SOURCE DOCUMENT:
# # # # #

If you have been on Planet Earth in recent months, and have the slightest interest in (a) religion, (b) politics or (c) both, then you know that the rise of Citizen Donald Trump has raised lots of questions about religion, politics and exit polls.
To be specific, the press has been obsessed with the idea that evangelical Protestants have fallen in love with Trump.
Sure enough, some evangelicals are quite fond of Trump, especially those who -- in the words of historian Paul Matzko of Pennsylvania State University -- are "cultural" evangelicals, as opposed to folks who frequent church pews once or more a week. You may want to check out this academic paper by Matzko: "What Evangelical Support for Ted Cruz, Marco Rubio, and Donald Trump Suggests About the Future of American Evangelicalism."
But forget Trump for a moment. The most interesting concepts in Matzko's paper concern the fault line between evangelicals who backed Rubio and those who support Cruz. Here is a chunk of my "On Religion" column from this week:
"... White collar" evangelical elites have appeared to favor Rubio while "evangelical workers" may appreciate Cruz's hard-line stance on illegal immigration.
However, Matzko believes a deeper, more complex split is emerging, one rooted in history.
On one side, he wrote, are "18th Century evangelicals -- a "persecuted religious minority" in American culture that yearned for the "liberty to practice their faith free from State interference. To that end, they allied with freethinkers like Thomas Jefferson. … They had little interest in fomenting sweeping social change, in using State power to make America more pious, holy or Christian. They asked only for the freedom to be left alone."
On the other side, Matzko argued, are "19th Century evangelicals" who, by the end of that century, had begun to gain cultural influence and political power. This would eventually lead to talk of a "Moral Majority."
In the current campaign, Cruz seems to have the support of those who believe "holding back the tide of depravity simply requires waking Christian people up to the social changes happening before their eyes." In other words, ballot-box success is certain -- if more true believers vote.
But other evangelicals are convinced that it's time to focus on religious liberty for all religious minorities, in light of a crucial U.S. Supreme Court decision embracing gay marriage and fading support for religious institutions among young Americans.
And the bottom line? According to Matzko, here it is: "Do evangelicals still think they are part of the American religious establishment?"
Now, how will journalists try to cover these cracks inside the body politic without better information? And how will they have better info without better, more nuanced polling?
With that in mind, let me point readers to a recent think piece by Religion News Service veteran Cathy Lynn Grossman that ran with this headline: "Exit poll religion questions confuse and mislead, critics say."
Here's the sad news:
Q: Do the polls ask about religion?

# # # # #

SET EXERCISE 1:
Put the entries from the line with "Determine the (x, y)" through the line with "Sandra (663, 1066)" into a Markdown table with the columns Row and Line, numbering each row and skipping blank lines. Leave the pictures out of your answer.

RECORD SET:
# # # # #

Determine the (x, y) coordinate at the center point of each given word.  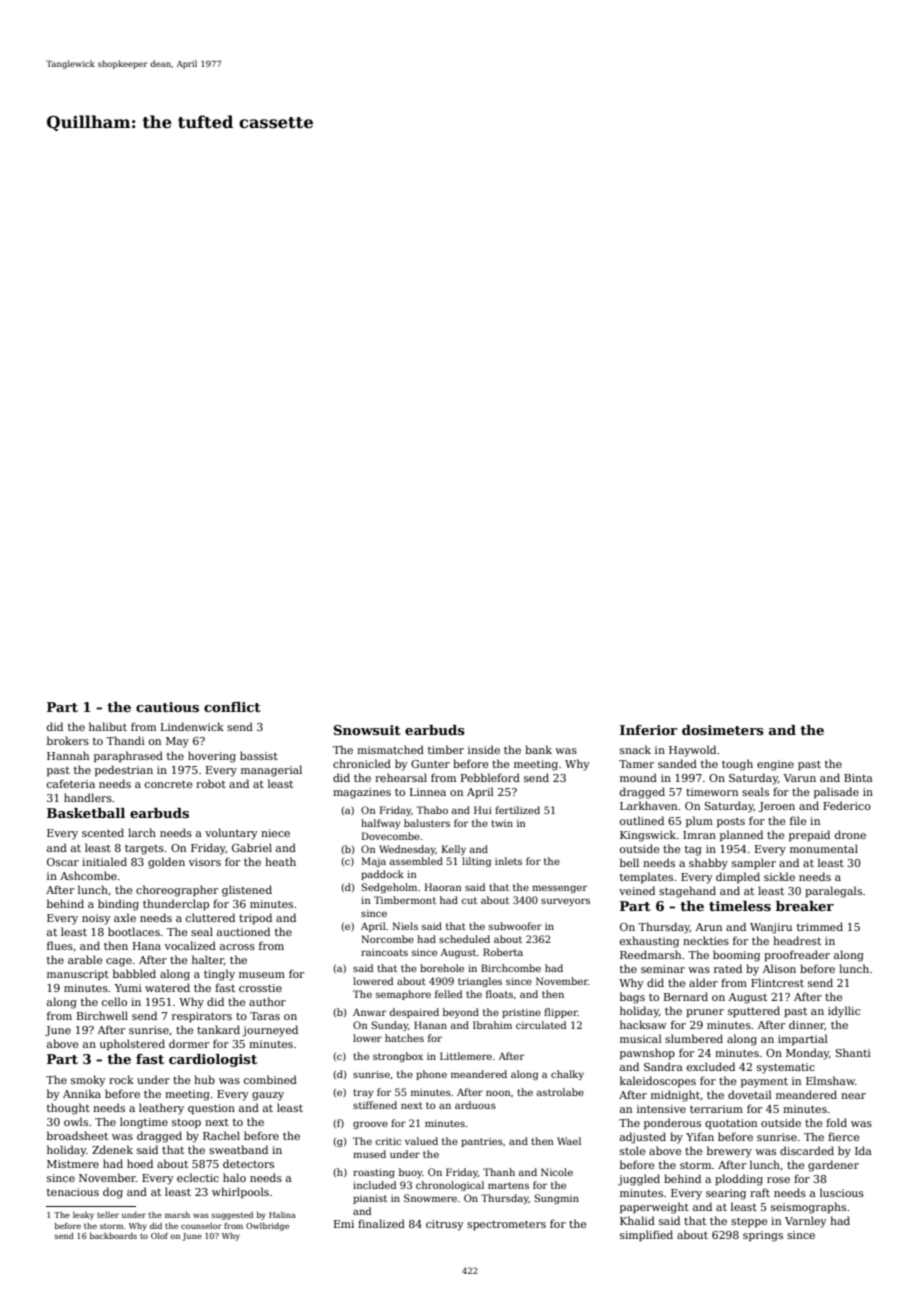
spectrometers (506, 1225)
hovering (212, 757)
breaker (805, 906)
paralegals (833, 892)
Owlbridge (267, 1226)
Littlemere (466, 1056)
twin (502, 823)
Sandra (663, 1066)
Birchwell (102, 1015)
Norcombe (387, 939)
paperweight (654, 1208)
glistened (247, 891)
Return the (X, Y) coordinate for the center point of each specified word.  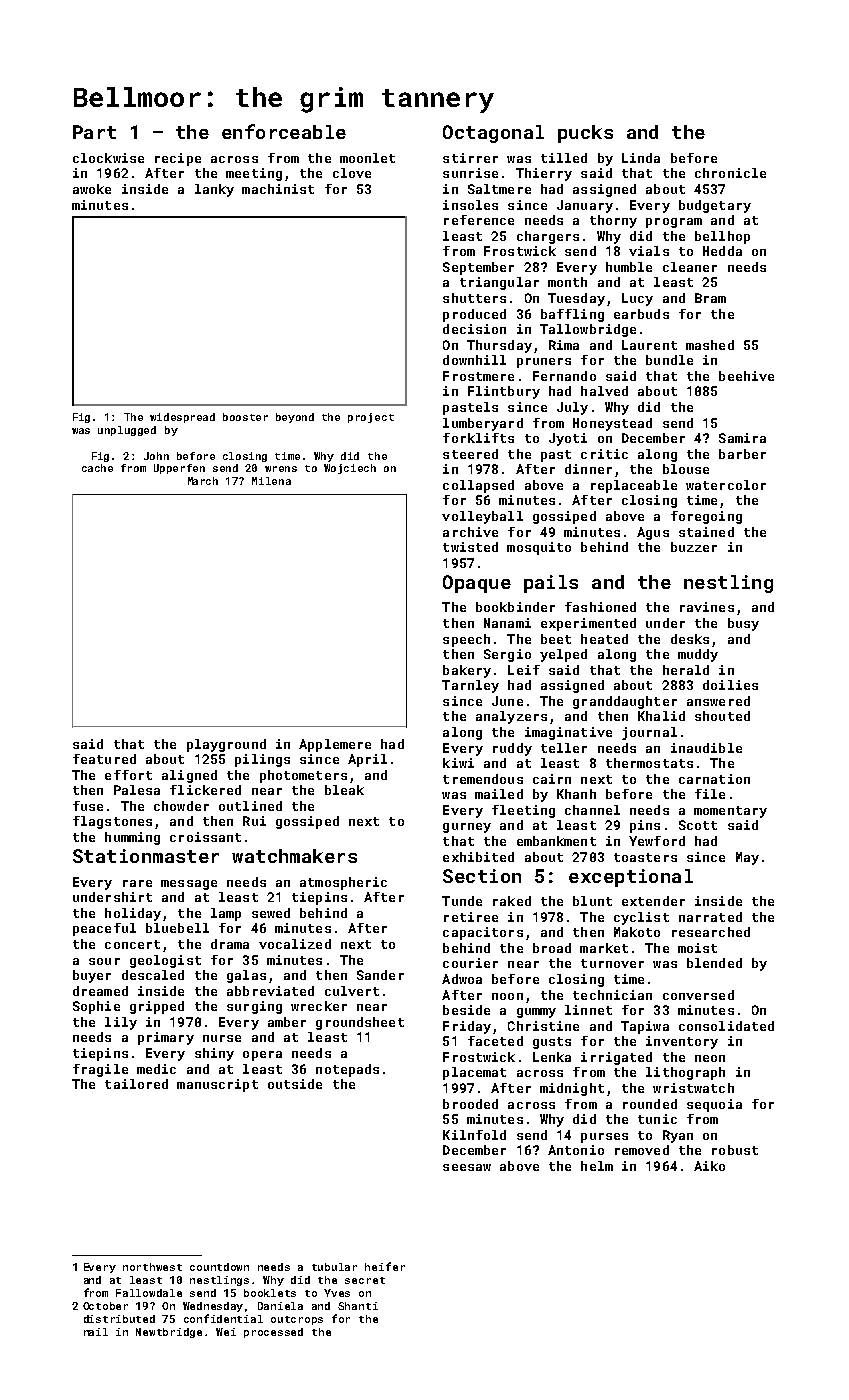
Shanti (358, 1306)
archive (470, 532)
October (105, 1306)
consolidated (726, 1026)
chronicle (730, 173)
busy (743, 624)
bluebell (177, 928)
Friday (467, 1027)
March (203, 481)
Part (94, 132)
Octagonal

# # # # #

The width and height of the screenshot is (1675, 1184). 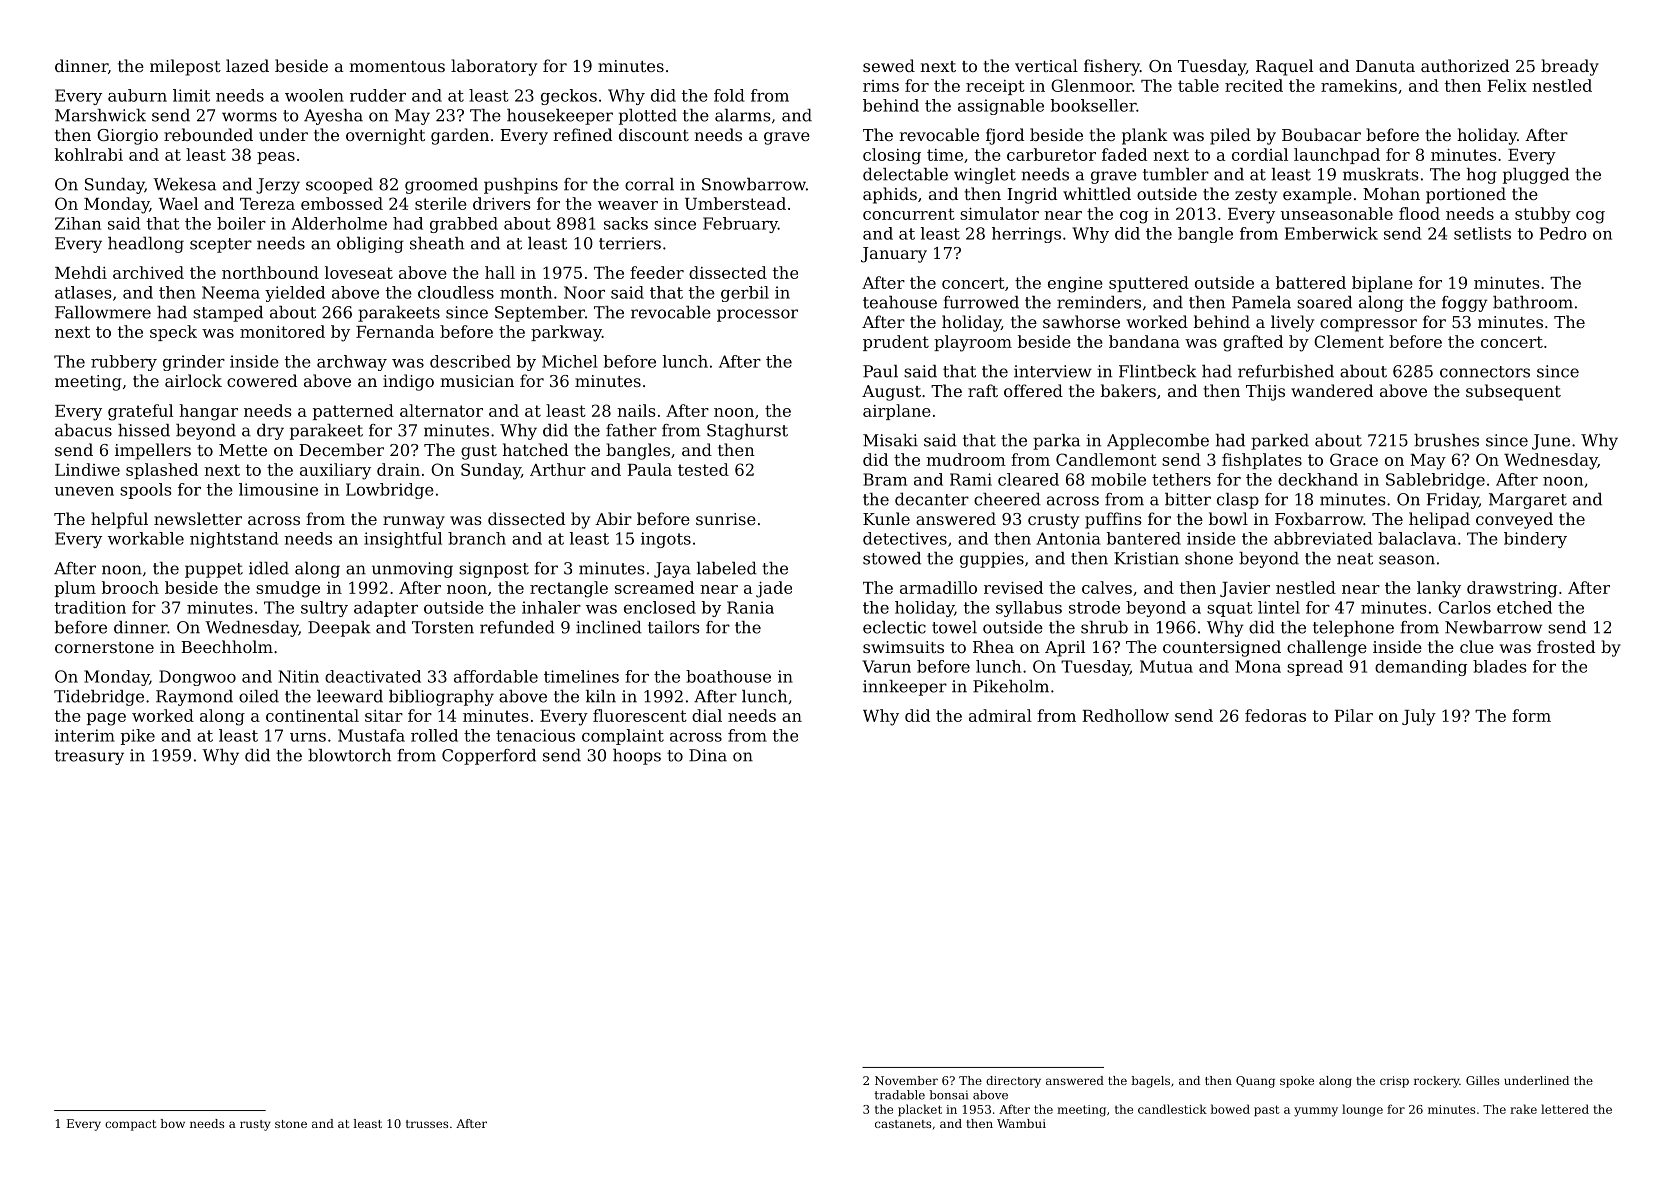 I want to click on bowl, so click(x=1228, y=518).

# # # # #

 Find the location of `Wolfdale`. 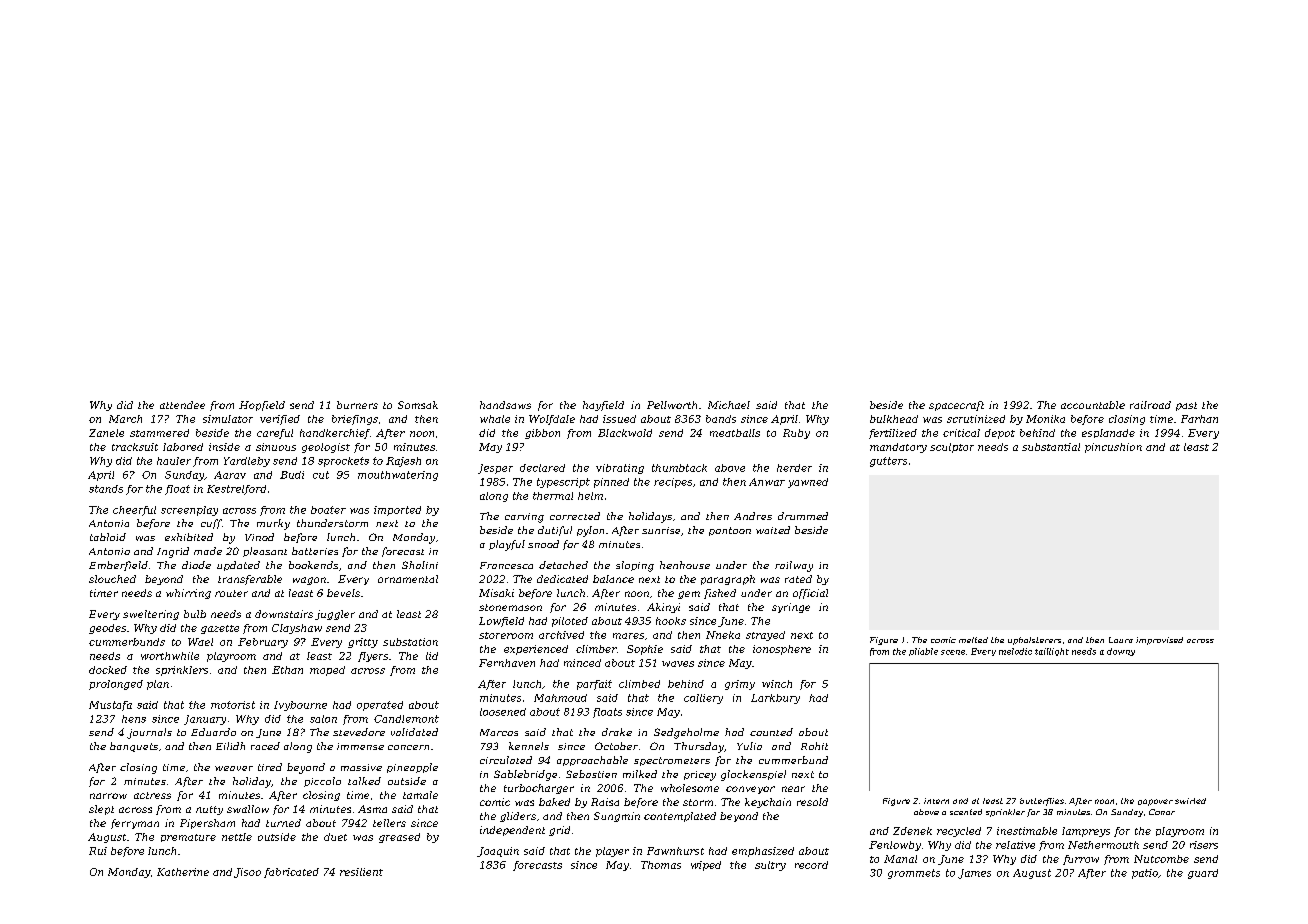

# # # # #

SET EXERCISE 2:
According to the article, which university is historian Paul Matzko affiliated with?

EXERCISE RESULT 1:
| Row | Line |
|---|---|
| 1 | Determine the (x, y) coordinate at the center point of each given word.   |
| 2 | spectrometers (506, 1225) |
| 3 | hovering (212, 757) |
| 4 | breaker (805, 906) |
| 5 | paralegals (833, 892) |
| 6 | Owlbridge (267, 1226) |
| 7 | Littlemere (466, 1056) |
| 8 | twin (502, 823) |
| 9 | Sandra (663, 1066) |

EXERCISE RESULT 2:
Pennsylvania State University.